Milorad Nikolić

Personal information
- Date of birth: 23 July 1920
- Place of birth: Belgrade, Kingdom of Serbs, Croats, and Slovenes
- Date of death: 12 September 2006 (aged 86)
- Place of death: United States
- Position: Midfielder

Youth career
- Sloga Beograd
- 1935–1938: BSK

Senior career*
- Years: Team / Apps / (Gls)
- 1938–1940: BSK / 22 / (7)
- 1945–1951: Lausanne-Sport

International career
- 1940–1941: Yugoslavia / 3 / (0)

= Milorad Nikolić =

Serbian footballer and manager (1958–2022)

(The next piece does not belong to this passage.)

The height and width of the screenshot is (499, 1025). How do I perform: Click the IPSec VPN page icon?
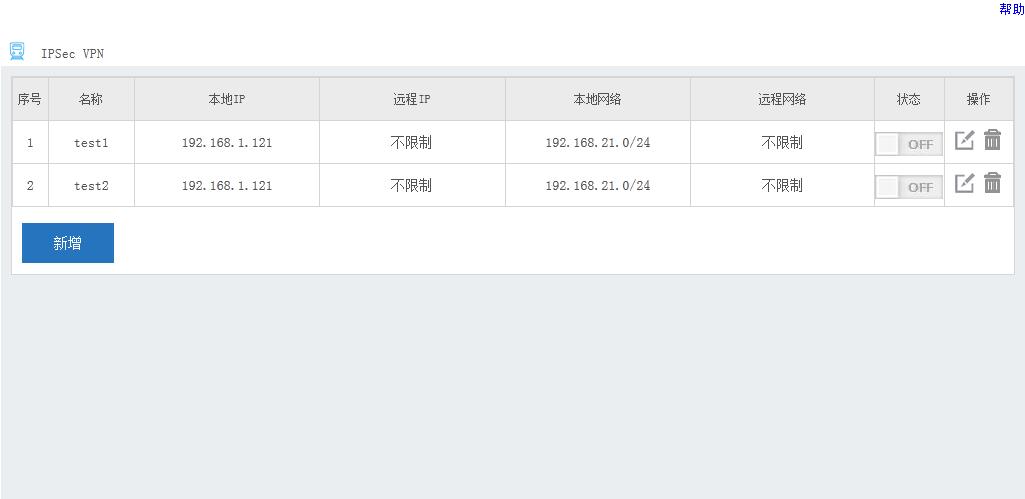(x=17, y=51)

Milorad Nikolić (Serbian Cyrillic: Милорад Николић; 23 July 1920 – 12 September 2006) was a Serbian footballer.

==Biography==
Born in Belgrade, Kingdom of Serbs, Croats, and Slovenes, he is remembered as one of the most talented young players that played in the Yugoslav First League before World War II. Playing as a left winger, he was extremely appreciated for his speed and strong shot.

He started playing with SK Sloga Beograd and in 1935 he moved to BSK where he played initially with the youth squad. It was in the season 1938–39 when his club won the national championship, that he made his first occasional appearances in the senior squad. In the next season, he was already a usual starter, playing along many other Yugoslav legends such as Mrkušić, Stojiljković, Dubac, Manola, Dragićević, Lechner, Glišović, Valjarević, Božović and Vujadinović, all of them were also his colleagues at the Yugoslavia national team. Because of the war, his career was interrupted and in June 1944 he emigrated to Switzerland, where he played for Lausanne-Sport. He got married there and would later emigrate to the United States, where he remained for the rest of his life.

Nikolić played a total of three matches for Yugoslavia, two in 1940 and one in 1941, in the last match of the royal Yugoslav team.